Management also uses this information internally for forecasting and budgeting
as it believes that the measures are indicative of the Company's core
operating results. Note however, that these items are performance measures
only, and do not provide any measure of the Company's cash flow or liquidity.
Non-GAAP financial measures should not be considered as a substitute for
measures of financial performance in accordance with GAAP, and investors and
potential investors are encouraged to review the reconciliation of adjusted
earnings per share and adjusted EBITDA.
    Adjusted earnings per share and adjusted EBITDA do not have standardized
meanings prescribed by GAAP. The Company's method of calculating these items
may differ from the methods used by other companies and, accordingly, it may
not be comparable to similarly titled measures used by other companies.
Reconciliation of adjusted EBITDA to net income and adjusted net income to net
income is shown below:


    
                               For the three months      For the six months
                                   ended June 30,          ended June 30,
                                  2009        2008        2009        2008
                              ----------- ----------- ----------- -----------
                                          (unaudited)  (in thou-
                                                           sands)

    Adjusted EBITDA           $   23,657  $    9,576  $   39,988  $   15,909

    Amortization of Intangible
     Assets                       (2,415)     (2,432)     (5,240)     (2,828)

    Depreciation of Property
     & Equipment                  (1,968)     (1,881)     (3,944)     (3,046)

    Stock-Based Compensation        (817)     (1,325)      (1430)     (2,104)

    Other Income (Expense)          (283)        (29)         42         (35)

    Interest Income (Expense),
     Net                            (979)       (116)     (1,689)        903

    Income Tax Expense            (5,218)       (526)     (8,068)     (2,175)
                              ----------- ----------- ----------- -----------

    Net Income                $   11,977  $    3,267  $   19,659  $    6,624
                              ----------- ----------- ----------- -----------
                              ----------- ----------- ----------- -----------

                                                            For the 3 months
    Non-GAAP Adjusted Earnings Per Share                 ended June 30, 2009

    (unaudited)
    (in thousands, except per share data)

    Net Income                                                    $   11,977

    Amortization of NMHC Intangibles (Net of Taxes)                    1,320
                                                                  -----------

    Adjusted Net-Income                                           $   13,297
                                                                  -----------
                                                                  -----------

    Adjusted EPS (diluted)                                        $     0.53

    (2) On April 30, 2008, SXC closed the acquisition of NMHC. As a result,
    SXC has introduced some new segmentation and presentation of its
    financial results.
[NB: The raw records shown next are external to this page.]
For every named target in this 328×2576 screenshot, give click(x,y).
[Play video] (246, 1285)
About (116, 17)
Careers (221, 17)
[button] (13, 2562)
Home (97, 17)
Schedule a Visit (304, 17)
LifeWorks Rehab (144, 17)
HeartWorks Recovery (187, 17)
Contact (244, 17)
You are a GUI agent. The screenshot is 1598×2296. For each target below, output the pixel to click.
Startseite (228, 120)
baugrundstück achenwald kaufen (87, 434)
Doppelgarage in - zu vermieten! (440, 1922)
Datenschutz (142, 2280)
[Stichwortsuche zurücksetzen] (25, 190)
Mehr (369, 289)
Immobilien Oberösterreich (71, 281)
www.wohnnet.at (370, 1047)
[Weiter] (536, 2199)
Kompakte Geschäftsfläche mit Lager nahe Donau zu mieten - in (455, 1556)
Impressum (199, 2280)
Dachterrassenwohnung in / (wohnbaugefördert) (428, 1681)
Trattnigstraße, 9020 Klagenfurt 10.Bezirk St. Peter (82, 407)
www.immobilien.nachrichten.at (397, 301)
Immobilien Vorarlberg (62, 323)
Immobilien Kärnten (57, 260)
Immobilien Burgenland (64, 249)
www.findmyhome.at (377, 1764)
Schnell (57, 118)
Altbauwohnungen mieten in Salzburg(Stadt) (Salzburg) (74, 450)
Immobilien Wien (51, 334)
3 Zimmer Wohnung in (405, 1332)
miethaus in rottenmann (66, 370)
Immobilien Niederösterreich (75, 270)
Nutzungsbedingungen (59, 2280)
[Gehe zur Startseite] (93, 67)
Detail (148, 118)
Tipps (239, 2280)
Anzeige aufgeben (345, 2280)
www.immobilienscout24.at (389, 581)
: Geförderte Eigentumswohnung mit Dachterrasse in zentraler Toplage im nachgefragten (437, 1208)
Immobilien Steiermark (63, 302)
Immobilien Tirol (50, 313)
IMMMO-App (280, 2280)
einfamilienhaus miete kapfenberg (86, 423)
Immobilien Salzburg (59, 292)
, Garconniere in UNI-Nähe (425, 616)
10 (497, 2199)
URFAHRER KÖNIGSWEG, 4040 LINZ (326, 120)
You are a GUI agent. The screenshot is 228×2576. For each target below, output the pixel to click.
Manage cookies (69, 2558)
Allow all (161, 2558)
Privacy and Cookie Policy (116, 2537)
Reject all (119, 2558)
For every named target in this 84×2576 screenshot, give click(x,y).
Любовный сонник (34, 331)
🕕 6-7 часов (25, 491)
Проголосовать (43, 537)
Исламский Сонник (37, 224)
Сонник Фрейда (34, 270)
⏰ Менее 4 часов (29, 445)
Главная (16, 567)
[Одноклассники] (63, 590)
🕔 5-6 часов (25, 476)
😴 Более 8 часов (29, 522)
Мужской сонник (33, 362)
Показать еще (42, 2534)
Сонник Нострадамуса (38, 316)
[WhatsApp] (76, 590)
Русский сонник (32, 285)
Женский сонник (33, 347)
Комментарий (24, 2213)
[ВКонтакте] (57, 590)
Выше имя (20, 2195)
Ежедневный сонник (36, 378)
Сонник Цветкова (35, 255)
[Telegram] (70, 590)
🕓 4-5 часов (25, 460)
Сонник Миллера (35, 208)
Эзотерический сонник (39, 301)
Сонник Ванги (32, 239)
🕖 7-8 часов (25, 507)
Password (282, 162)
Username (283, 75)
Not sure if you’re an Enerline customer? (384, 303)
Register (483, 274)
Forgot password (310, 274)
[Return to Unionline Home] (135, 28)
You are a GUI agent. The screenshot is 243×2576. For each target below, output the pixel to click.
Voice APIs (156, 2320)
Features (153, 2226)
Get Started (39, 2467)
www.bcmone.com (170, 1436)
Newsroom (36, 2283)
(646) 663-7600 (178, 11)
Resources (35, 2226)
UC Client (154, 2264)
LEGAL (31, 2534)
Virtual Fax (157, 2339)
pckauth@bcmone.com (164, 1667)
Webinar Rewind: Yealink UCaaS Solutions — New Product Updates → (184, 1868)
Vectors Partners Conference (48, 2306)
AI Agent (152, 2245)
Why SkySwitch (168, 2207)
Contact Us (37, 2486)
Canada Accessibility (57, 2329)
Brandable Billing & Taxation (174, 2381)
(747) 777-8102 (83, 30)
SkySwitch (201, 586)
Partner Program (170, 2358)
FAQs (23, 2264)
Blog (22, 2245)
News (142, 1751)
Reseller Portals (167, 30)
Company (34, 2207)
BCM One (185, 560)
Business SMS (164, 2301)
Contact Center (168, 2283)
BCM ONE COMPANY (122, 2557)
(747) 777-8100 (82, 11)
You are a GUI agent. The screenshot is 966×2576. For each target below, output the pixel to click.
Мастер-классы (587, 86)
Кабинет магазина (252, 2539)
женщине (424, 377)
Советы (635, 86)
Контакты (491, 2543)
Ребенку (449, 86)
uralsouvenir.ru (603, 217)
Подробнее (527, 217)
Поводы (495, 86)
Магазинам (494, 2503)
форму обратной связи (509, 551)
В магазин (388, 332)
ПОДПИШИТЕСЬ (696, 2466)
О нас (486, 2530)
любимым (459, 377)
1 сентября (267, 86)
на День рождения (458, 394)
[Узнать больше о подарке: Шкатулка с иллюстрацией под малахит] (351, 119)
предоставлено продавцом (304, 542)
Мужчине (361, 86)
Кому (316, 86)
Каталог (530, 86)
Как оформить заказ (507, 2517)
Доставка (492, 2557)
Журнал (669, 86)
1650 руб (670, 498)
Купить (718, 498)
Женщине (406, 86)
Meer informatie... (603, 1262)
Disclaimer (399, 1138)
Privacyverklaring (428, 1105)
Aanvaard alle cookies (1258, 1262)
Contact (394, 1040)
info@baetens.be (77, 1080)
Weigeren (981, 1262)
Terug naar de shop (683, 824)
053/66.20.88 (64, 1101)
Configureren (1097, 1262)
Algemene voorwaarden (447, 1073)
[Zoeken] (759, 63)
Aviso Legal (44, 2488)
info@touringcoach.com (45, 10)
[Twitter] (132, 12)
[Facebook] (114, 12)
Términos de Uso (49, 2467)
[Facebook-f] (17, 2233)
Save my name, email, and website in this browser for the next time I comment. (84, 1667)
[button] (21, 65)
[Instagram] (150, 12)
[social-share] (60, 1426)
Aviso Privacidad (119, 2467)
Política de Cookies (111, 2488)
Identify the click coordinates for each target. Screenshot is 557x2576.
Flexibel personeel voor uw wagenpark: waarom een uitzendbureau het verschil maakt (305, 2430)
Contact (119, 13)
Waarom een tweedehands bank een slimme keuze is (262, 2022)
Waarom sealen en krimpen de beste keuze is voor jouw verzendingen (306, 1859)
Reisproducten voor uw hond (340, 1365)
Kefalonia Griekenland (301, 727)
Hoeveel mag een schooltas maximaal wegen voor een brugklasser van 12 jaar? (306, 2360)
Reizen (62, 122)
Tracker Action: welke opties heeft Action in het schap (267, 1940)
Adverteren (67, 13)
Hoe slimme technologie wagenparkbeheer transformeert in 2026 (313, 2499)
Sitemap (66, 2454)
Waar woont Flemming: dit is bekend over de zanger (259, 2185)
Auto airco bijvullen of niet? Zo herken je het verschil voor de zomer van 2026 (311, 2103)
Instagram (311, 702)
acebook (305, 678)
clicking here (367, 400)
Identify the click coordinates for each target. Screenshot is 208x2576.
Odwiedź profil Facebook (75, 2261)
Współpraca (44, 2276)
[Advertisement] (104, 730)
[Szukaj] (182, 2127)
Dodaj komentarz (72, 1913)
Revenue is now segmented into two groups: Pharmacy
    Benefits Management ("PBM") which includes informedRx as well as mail-
    order and specialty pharmacies, and Healthcare Information Technology
    ("HCIT"). SXC records PBM revenue from NMHC exclusively on a gross basis
    which equates to the prescription price paid by consumers plus an
    administrative fee. The HCIT business records revenue only on the basis
    of the administrative fee; drug ingredient cost is not included in
    revenues or cost of claims.
    

    The net effect is that SXC's year-over-year revenues have increased
dramatically while gross profit margin and adjusted EBITDA have increased in
absolute dollar terms, but have declined as a percentage of total sales. These
changes do not affect profitability on an absolute dollar or per share basis.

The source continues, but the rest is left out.